Мейплы снова пошли бродить по Риму, и в этом городе ступеней, ускользающих и вновь развертывающихся перспектив, многооконных поверхностей цвета сепии и розовой охры, зданий столь просторных, что, находясь в них, чувствуешь себя как будто под открытым небом, – они расстались. Не физически – они почти все время были на виду друг у друга. Но они наконец расстались. Оба это знали. Они стали, как в начальную пору их романа, предупредительны, веселы и безмятежны. И брак их приказал долго жить, как непомерно разросшаяся виноградная лоза, которую, с трудом отыскав материнский стебель, срубил дряхлый виноградарь.
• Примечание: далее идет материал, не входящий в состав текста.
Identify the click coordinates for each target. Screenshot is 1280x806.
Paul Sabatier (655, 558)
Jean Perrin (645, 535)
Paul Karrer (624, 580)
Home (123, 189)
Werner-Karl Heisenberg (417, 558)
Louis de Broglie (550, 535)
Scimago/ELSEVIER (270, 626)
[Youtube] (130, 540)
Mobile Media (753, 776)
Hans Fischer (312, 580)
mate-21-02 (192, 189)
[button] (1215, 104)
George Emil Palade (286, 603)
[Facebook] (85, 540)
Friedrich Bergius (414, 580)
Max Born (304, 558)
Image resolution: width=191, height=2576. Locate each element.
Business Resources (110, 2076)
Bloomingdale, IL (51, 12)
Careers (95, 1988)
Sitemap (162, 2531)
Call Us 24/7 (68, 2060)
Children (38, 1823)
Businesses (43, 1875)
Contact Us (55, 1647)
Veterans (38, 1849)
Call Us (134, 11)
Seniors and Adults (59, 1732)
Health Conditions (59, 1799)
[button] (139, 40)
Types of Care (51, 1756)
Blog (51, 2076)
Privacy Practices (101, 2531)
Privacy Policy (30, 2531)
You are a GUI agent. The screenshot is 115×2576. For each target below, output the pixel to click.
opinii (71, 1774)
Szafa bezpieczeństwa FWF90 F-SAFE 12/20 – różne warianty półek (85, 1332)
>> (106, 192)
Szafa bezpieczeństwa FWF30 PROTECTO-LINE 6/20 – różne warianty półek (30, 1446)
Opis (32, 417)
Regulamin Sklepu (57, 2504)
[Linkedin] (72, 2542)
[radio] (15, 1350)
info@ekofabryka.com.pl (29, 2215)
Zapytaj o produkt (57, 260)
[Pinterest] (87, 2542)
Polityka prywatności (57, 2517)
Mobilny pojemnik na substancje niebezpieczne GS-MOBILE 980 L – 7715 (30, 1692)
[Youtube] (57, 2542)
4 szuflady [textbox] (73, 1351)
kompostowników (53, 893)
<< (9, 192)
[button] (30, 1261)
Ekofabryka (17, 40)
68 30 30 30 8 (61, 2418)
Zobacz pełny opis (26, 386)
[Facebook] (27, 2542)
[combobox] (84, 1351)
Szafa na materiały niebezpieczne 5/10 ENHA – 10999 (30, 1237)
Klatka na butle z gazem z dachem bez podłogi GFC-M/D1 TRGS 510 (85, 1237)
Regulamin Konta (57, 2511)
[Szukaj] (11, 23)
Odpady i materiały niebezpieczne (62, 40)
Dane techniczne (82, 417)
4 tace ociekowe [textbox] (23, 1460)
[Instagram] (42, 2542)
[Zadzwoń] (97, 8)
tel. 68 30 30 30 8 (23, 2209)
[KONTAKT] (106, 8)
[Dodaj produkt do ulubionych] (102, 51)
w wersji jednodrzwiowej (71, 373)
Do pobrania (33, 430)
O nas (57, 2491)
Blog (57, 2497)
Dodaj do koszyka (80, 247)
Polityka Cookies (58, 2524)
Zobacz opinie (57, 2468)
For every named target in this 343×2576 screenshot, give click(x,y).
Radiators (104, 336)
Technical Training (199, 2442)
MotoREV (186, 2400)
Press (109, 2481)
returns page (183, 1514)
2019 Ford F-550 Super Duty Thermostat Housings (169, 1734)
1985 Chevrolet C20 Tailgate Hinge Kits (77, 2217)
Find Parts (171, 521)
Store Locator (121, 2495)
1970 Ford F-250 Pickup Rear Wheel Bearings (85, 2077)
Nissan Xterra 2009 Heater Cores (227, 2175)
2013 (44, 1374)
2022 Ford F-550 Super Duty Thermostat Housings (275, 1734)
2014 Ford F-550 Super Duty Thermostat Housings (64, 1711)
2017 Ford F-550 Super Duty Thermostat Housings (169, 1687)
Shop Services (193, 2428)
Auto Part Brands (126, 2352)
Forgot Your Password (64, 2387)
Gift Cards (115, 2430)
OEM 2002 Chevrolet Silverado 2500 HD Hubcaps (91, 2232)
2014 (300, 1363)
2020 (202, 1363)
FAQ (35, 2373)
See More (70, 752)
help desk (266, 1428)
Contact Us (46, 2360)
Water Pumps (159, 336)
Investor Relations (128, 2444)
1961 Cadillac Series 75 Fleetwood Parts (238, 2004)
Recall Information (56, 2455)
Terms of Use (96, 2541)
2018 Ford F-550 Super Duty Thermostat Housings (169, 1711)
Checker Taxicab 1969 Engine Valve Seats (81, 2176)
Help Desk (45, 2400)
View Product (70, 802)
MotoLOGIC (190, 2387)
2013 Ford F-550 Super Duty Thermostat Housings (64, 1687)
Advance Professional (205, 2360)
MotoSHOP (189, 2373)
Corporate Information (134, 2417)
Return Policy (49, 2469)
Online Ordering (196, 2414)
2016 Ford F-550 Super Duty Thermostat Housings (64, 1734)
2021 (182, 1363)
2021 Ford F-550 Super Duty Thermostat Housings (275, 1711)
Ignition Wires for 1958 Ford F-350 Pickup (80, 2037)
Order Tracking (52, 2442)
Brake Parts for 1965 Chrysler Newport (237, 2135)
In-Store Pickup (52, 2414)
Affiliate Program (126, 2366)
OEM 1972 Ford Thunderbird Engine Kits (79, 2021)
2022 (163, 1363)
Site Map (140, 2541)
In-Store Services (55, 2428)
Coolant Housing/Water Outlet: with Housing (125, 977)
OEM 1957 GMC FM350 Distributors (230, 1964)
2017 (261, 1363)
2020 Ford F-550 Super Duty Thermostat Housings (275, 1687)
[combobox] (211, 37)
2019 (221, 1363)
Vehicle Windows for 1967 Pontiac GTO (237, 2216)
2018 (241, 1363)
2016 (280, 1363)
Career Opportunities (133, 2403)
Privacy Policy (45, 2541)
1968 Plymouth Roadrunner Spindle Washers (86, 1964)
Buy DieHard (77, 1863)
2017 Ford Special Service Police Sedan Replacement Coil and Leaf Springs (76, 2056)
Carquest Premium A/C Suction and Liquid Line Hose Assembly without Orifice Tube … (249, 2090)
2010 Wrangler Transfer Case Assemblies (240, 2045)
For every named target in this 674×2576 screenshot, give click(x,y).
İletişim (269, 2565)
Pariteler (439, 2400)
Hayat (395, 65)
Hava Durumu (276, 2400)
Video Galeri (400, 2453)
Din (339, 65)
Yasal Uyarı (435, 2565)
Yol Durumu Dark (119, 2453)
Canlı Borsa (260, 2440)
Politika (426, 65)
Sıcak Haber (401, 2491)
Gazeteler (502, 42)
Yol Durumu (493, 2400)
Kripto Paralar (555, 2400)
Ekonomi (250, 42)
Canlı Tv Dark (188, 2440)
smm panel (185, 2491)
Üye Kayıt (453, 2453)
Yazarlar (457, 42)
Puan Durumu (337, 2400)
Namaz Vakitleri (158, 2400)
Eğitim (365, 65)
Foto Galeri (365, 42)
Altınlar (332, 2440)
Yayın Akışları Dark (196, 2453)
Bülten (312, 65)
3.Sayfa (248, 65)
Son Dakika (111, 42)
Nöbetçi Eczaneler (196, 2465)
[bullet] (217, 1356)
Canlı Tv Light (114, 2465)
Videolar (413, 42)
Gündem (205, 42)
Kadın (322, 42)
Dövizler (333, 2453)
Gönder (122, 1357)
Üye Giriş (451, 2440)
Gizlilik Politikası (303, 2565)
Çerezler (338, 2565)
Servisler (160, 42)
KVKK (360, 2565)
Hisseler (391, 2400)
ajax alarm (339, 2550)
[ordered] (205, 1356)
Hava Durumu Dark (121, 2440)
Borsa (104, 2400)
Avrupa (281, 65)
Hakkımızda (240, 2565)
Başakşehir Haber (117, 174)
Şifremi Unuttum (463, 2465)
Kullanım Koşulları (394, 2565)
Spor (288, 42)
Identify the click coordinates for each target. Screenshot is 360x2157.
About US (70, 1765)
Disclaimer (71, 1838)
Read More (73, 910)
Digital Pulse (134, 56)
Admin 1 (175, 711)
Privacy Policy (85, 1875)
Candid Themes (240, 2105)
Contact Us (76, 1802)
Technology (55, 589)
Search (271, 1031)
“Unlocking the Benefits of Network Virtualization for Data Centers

Они рука об руку шли через казавшиеся единым целым кварталы зданий, которые при ближайшем рассмотрении распадались на самостоятельные, не похожие один на другой образцы разных эпох и стилей. В какой-то момент она вдруг сказала: «Я знаю, дружок, что нам всегда мешало. Я тяготею к классике, а ты к барокко». Они вместе ходили по магазинам, смотрели, спали, ели. Сидя напротив нее в последнем из ресторанов, которые, как оазисы столового полотна и вина, поддерживали их плоть в эти благостные, элегические дни, Ричард понял, что Джоан счастлива. С ее лица сошло вечное напряжение надежды, и оно сразу разгладилось; в жестах появилась кокетливая молодая насмешливость; в ней проснулось какое-то восторженное внимание ко всему, что ее окружало; и ее голос, когда она подалась вперед, чтобы шепотом поделиться своими наблюдениями по поводу женщины с красавцем кавалером за соседним столиком, звучал оживленно, как будто самый воздух ее дыхания сделался свободным и легким. Она была счастлива, и, ревнуя к ее счастью, он опять заколебался, нужно ли ему оставлять ее.